L’océan, sa couleur grise, uniforme. L’homme, vu d’en bas, l’épaule alourdie, s’abat dans la masse obscure qui l’engloutit, puis l’expulse, honteusement. Trempé, plus lourd encore, Leonard (c’est son nom) n’a plus qu’à se traîner jusque chez lui - […]

L’océan, sa couleur grise, uniforme. L’homme, vu d’en bas, l’épaule alourdie, s’abat dans la masse obscure qui l’engloutit, puis l’expulse, honteusement. Trempé, plus lourd encore, Leonard (c’est son nom) n’a plus qu’à se traîner jusque chez lui - c’est-à-dire chez ses parents qui le cernent d’un amour toujours inquiet. Plus tard dans la soirée, on lui présente une belle jeune femme très attentionnée, qu’il reçoit dans sa chambre avec une courtoisie infiniment lasse. C’est Sandra, la fille du futur associé de son père. Si seulement Leonard pouvait tomber amoureux d’elle, peut-être alors finirait-il par oublier la fiancée disparue sans laquelle il ne parvient plus à vivre. Le lendemain, il rencontre une autre femme, Michelle, aussi blonde que Sandra est brune. Venue à lui comme une apparition, dans sa lumineuse détresse, du haut de l’escalier vers son appartement tout proche ; séparée de lui par une cour - quelques mètres de vide - et par les sentiments. Car Michelle aime déjà, elle aussi, désespérément, un homme marié. Démultiplication du triangle amoureux. Leonard tente de se résigner, s’abandonne à la tendresse maternelle de Sandra, réapprend à sourire, à se contenter. Jusqu’à ce que Michelle se rappelle à lui, lui rappelle, avec ses larmes et son sang, qu’il peut lui aussi devenir son sauveur, se révéler, s’élever, partir…

2 lovers

Comment, dans les décors délavés de Brighton Beach et l’histoire profondément triste qui s’y dévide, ne pas déceler la résurgence d’un romantisme de la plus belle eau ? Tragique et pitoyable, Leonard ravive la figure absurde d’un Don Quichotte déprimé, celle aussi, plus récente, du héros du XIXème siècle des romans de Stendhal, Flaubert, Proust… celui-là même qui, cristallisé par l’écriture forcenée de Dostoïevski, presque ravalé en son contraire, s’identifie comme homme du sous-sol. Inassouvi, malade de rancœur et de ressentiment, il renie son aura romantique. Dans une analyse exceptionnelle, Mensonge romantique et vérité romanesque, René Girard montre que l’homme du sous-sol et le héros romantique sont fondamentalement semblables, l’un étant la démystification de l’autre. Justement, sous l’emprise des Nuits Blanches de Dostoïevski au moment de l’écriture du scénario, James Gray n’en est pas moins dupe de son personnage. En effet - et cela sans remettre en question ses qualités de portraitiste - le cinéaste plonge Leonard dans une désarmante littéralité. L’environnement maussade de Brooklyn souligne sa mélancolie de la même façon que l’appartement parental renforce l’insoutenable dépendance affective dont le fils voudrait s’abstraire. Leonard rejette ce qui s’offre, désire ce qui se refuse, et s’acharne, dirait-on, à saboter sa propre vie. Or, calfeutré dans sa chambre (exiguë comme un souterrain), asocial et peut-être misanthrope, il est d’une telle douceur, d’une telle gentillesse, qu’il nourrit l’illusion de l’idéalisme amoureux. La mise en scène dissimule pourtant, en creux, des motivations moins avouables.
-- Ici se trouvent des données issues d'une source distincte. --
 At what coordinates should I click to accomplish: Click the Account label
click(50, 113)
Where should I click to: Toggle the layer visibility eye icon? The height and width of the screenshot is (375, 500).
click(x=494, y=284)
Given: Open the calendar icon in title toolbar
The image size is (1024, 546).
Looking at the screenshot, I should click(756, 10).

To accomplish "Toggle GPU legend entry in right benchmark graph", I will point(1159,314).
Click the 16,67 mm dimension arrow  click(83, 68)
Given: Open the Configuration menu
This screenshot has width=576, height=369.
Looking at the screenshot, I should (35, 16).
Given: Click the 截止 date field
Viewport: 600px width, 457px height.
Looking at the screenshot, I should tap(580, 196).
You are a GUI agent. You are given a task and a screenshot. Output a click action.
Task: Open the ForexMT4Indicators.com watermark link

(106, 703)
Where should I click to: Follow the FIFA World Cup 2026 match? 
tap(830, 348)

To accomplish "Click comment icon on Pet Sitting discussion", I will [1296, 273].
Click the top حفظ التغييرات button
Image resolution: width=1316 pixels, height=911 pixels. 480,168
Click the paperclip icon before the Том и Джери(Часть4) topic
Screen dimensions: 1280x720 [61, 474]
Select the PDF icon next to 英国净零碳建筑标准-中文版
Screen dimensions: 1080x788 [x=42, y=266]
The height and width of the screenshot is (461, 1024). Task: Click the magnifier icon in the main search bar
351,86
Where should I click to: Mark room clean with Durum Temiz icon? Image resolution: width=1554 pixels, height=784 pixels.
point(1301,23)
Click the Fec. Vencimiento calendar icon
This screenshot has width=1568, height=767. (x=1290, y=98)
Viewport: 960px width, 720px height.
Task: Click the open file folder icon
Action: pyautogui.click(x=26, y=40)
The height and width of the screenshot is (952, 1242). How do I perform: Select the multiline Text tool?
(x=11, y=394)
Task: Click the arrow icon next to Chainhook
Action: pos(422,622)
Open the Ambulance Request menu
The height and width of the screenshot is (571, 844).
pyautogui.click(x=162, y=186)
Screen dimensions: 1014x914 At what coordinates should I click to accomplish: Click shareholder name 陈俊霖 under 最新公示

Tandis que, persuadé de l’authenticité de son amour, le héros romantique semble empreint d’un exceptionnel esprit de sacrifice, en réalité il agit par mimétisme. Le véritable objet de son désir n’est pas la personne qu’il croit aimer, mais ce qu’elle lui permettrait d’atteindre. Ainsi Michelle est, pour Leonard, le moyen de s’émanciper de sa famille. Lorsque la jeune femme paraît pour la première fois, dans l’escalier, elle se cache de son père. D’emblée il veut l’aider, la protéger, c’est-à-dire revêtir lui-même cette fonction maternelle qui l’étouffe. Michelle déclare que l’appartement sent la naphtaline, il ne peut qu’acquiescer… De fait, les murs sont couverts de livres et de photographies. Quelle place peut encore revendiquer Leonard, dans un environnement saturé de vie et d’histoire, de légendes, d’amour et de drames ? Michelle semble détachée, indifférente au passé : sur son vide intérieur, comme sur un écran blanc, Leonard peut enfin projeter un avenir. Quant à la dévotion de Michelle pour son supérieur hiérarchique, rien de plus commun, de plus trivial que le désir de se hausser socialement et, pour une femme, de pallier un manque d’ambition par une fascination mimétique. Sandra choisit d’aimer le seul homme qui ne la « voit » pas. Pourquoi ? De la part de ce très beau personnage, en apparence équilibré, cette préférence peut surprendre, si ce n’est qu’elle aussi, à l’instar de Leonard, est en quête d’autonomie. Prisonnière de sa famille, protégée, admirée, elle se cherche dans la résistance et la contradiction. La faiblesse du film est sans doute d’omettre l’effet paradoxal du désir qui se mue en son contraire, le ressentiment. Exposés au rejet, tous se résignent. Ne devraient-ils pas s’affronter, se jalouser, se haïr ? James Gray isole les rivalités : le triangle reste défait, ouvert, inopérant. Si le désir se déploie dans ses objets médiateurs (la photographie, le téléphone, le disque), ses lieux symboliques (l’immeuble et sa cour intérieure, la boîte de nuit, le métro, Brighton Beach), il prend une nature composite et manque de liant. Les personnages semblent avoir été créés séparément, et c’est ainsi qu’ils évoluent, seuls même à deux, même dans un groupe - trois points de fuite qui ne se rencontreront sans doute jamais.

 

Catherine De Poortere

 

Et encore…
• L’homme superflu, sur mon blog Rue des Douradores
• Tous les films de James Gray, à voir absolument
• Les Nuits Blanches, de Dostoïevski (lecture de la nouvelle)
René Girard, la violence et le sacré (documentaire autobiographique, avec de nombreux entretiens, excellente introduction à l’œuvre du penseur)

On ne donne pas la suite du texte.